Sin embargo, también son extensas y diversas las razones en las que se funda ese diagnóstico. Entre ellas, el escaso compromiso de ciertos Estados con el cumplimiento verídico de los estándares jurídicos internacionales y, por otro lado, los modos en que determinadas relaciones de poder –incluido el poder económico y financiero- obstaculizan permanentemente la concretización de aquel horizonte al que alguna vez se prestó conformidad.
A pesar de las deudas por saldar, los acuerdos que nos permiten vivir juntos se los debemos al lenguaje de los derechos humanos. La agenda actual en la materia es tan exigente como las necesidades que aparecen y resultan cristalizadas en la disputa, la protesta y las diversas estrategias que motorizan las organizaciones de la sociedad civil, los colectivos vulnerabilizados y las personas que, incluso individualmente, interpelan al poder.
En los últimos tiempos, los debates más hondos y convocantes de nuestras sociedades han sido debates sobre derechos humanos. Con matices, desacuerdos e interrogantes aún irresueltos, pero demostrativos de que no hay otro sendero que el de la deliberación pública para identificar y emprender las batallas hacia una vida mejor.

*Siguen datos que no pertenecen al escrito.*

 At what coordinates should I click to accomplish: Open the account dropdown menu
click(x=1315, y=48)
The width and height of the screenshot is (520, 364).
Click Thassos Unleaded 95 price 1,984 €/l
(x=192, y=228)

El trabajo por el que cada día ponemos el cuerpo, la esperanza de migrar hacia otro destino, la enseñanza y el aprendizaje, la cultura, la posibilidad de decir –y también de callar-, el medio con el que convivimos, los juegos a los que jugamos, las manifestaciones de amor –y los límites a las de odio-, los alimentos que comemos y el agua que tomamos, la posibilidad de saber qué hacen y cómo lo hacen quienes nos gobiernan y, simultáneamente, la opción de sostenerlos o de confiar en otra apuesta. Allí, y en tantos otros lugares, están los derechos humanos y también allí están las razones para seguir creyendo en ellos.